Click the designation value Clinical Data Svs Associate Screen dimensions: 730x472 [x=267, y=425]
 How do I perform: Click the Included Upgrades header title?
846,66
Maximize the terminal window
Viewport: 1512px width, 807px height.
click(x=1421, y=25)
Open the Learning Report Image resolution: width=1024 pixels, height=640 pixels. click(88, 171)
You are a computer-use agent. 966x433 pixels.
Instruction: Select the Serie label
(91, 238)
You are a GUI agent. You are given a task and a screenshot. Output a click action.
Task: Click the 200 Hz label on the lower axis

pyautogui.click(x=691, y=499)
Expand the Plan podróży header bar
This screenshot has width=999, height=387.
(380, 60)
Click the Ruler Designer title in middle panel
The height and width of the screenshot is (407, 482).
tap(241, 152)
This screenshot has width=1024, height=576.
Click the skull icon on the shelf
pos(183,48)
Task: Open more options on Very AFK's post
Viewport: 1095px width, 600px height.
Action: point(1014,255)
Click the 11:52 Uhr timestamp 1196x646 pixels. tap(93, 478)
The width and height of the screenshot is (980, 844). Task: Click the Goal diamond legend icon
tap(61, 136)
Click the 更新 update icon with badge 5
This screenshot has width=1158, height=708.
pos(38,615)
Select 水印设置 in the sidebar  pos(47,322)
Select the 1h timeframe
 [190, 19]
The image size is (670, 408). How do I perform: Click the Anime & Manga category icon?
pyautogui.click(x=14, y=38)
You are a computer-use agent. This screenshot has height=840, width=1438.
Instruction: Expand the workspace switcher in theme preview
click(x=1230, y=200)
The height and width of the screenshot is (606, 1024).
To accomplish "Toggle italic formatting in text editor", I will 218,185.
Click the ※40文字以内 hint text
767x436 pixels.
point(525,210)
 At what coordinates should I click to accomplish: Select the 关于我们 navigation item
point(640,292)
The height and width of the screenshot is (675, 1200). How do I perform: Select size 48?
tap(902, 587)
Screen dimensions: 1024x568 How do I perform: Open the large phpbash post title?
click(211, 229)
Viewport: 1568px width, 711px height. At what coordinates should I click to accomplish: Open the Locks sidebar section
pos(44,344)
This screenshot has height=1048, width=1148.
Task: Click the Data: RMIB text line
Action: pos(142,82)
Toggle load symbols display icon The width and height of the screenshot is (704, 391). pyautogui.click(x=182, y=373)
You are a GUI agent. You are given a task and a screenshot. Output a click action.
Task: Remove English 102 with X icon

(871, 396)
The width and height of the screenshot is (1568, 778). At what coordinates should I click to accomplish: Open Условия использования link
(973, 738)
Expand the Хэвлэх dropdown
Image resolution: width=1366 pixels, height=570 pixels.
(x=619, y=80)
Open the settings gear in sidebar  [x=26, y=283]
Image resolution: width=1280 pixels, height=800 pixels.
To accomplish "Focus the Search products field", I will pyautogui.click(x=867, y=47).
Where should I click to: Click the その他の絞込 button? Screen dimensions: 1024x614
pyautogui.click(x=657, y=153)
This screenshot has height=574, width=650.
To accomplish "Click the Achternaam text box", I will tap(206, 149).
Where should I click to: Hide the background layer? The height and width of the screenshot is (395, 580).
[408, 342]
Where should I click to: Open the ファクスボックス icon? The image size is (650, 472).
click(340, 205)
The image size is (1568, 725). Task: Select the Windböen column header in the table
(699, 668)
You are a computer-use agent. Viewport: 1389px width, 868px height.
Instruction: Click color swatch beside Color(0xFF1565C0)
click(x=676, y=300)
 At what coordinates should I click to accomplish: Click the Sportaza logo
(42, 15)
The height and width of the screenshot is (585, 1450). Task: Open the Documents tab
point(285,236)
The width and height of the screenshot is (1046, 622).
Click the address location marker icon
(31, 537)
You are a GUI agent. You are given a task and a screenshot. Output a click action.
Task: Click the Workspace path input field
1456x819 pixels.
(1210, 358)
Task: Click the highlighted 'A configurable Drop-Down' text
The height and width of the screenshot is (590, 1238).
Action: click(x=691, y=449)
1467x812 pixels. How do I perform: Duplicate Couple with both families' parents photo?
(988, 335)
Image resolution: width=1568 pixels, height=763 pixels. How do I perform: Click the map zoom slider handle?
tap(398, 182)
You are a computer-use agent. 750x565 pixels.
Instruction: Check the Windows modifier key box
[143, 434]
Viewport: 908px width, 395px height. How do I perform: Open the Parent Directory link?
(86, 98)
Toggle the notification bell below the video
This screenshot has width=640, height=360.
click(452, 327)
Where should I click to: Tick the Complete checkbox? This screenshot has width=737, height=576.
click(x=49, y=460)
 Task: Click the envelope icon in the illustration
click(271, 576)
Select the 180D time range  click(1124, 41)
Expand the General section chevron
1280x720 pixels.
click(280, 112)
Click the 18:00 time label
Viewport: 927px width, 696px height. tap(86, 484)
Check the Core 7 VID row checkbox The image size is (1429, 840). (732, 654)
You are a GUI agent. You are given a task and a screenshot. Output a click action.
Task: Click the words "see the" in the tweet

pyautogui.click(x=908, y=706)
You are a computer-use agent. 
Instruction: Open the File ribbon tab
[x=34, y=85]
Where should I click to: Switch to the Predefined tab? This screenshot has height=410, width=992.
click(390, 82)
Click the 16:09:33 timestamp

+ + +

Search the entries for the word "timestamp" and gather every line where it appears.

Click the 11:52 Uhr timestamp 1196x646 pixels. tap(93, 478)
Click the 16:09:33 timestamp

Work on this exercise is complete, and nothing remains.